[begin Data for this task]

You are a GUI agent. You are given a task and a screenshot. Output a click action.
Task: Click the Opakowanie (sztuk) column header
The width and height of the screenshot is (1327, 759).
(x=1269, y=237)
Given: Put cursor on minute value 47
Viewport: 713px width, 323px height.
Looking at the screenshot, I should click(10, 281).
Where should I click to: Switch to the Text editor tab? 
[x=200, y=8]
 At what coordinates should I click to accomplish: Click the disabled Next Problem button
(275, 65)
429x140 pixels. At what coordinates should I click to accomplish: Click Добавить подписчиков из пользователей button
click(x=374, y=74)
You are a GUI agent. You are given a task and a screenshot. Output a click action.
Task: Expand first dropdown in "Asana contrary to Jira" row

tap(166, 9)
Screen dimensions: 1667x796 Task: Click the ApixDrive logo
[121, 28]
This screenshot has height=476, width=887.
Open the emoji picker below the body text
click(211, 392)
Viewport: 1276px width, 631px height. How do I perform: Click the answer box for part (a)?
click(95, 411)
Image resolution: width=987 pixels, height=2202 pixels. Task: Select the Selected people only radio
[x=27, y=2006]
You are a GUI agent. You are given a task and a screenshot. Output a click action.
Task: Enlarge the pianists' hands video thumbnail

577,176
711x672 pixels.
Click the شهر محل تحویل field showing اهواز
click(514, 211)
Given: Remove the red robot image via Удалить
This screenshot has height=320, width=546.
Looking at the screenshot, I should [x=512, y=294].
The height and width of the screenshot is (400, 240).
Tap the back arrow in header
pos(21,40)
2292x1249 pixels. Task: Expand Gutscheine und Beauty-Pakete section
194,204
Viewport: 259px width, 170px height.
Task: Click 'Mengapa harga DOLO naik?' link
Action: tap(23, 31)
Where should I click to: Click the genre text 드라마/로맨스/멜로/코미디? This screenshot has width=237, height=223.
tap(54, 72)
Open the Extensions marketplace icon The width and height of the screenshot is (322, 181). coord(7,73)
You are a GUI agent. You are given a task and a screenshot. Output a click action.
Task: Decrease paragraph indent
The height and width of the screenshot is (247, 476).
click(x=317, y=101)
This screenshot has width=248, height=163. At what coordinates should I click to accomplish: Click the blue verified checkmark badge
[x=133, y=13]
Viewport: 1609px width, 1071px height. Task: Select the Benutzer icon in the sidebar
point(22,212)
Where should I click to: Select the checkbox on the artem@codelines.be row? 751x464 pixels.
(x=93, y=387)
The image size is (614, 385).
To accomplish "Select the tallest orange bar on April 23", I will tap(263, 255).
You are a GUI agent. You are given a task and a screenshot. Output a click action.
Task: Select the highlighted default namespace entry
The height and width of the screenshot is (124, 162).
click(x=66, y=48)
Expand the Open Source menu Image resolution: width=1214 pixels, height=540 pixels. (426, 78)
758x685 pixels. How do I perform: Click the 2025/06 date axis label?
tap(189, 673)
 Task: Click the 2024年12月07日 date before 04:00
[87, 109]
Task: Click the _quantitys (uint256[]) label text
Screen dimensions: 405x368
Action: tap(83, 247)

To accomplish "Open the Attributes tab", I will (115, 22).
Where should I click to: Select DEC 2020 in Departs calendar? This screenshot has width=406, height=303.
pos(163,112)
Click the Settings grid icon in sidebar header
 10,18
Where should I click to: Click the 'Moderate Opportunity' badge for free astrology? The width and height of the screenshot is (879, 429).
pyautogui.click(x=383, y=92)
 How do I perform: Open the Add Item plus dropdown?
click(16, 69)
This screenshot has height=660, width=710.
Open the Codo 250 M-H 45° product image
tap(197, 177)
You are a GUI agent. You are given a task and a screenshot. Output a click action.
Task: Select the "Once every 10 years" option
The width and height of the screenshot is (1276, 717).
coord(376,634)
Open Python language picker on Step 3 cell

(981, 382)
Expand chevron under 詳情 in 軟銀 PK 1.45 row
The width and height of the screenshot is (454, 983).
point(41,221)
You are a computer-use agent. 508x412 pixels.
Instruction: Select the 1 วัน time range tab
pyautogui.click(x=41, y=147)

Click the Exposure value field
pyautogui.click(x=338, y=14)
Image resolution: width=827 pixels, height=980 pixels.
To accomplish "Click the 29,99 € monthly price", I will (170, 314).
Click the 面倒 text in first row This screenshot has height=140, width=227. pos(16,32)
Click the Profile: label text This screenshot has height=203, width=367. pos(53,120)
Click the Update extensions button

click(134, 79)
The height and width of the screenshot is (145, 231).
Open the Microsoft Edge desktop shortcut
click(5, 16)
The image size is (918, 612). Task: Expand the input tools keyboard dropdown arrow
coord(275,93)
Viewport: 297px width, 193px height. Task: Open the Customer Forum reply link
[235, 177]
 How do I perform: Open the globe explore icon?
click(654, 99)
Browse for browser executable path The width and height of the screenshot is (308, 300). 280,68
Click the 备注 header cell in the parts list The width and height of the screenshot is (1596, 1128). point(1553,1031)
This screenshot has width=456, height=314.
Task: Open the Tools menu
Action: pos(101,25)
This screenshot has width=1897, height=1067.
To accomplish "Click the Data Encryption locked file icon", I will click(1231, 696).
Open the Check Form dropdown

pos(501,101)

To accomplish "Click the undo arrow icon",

[end Data for this task]

▶ Work instructions: Convert the entries into a Markdown table with columns No. and Text, one numbered row per line, starting at the first line of the entries and stopping after the line containing "[x=27, y=2006]", with both ends included. Omit blank lines.

▶ Full answer:
| No. | Text |
|---|---|
| 1 | You are a GUI agent. You are given a task and a screenshot. Output a click action. |
| 2 | Task: Click the Opakowanie (sztuk) column header |
| 3 | The width and height of the screenshot is (1327, 759). |
| 4 | (x=1269, y=237) |
| 5 | Given: Put cursor on minute value 47 |
| 6 | Viewport: 713px width, 323px height. |
| 7 | Looking at the screenshot, I should click(10, 281). |
| 8 | Where should I click to: Switch to the Text editor tab?  |
| 9 | [x=200, y=8] |
| 10 |  At what coordinates should I click to accomplish: Click the disabled Next Problem button |
| 11 | (275, 65) |
| 12 | 429x140 pixels. At what coordinates should I click to accomplish: Click Добавить подписчиков из пользователей button |
| 13 | click(x=374, y=74) |
| 14 | You are a GUI agent. You are given a task and a screenshot. Output a click action. |
| 15 | Task: Expand first dropdown in "Asana contrary to Jira" row |
| 16 | tap(166, 9) |
| 17 | Screen dimensions: 1667x796 Task: Click the ApixDrive logo |
| 18 | [121, 28] |
| 19 | This screenshot has height=476, width=887. |
| 20 | Open the emoji picker below the body text |
| 21 | click(211, 392) |
| 22 | Viewport: 1276px width, 631px height. How do I perform: Click the answer box for part (a)? |
| 23 | click(95, 411) |
| 24 | Image resolution: width=987 pixels, height=2202 pixels. Task: Select the Selected people only radio |
| 25 | [x=27, y=2006] |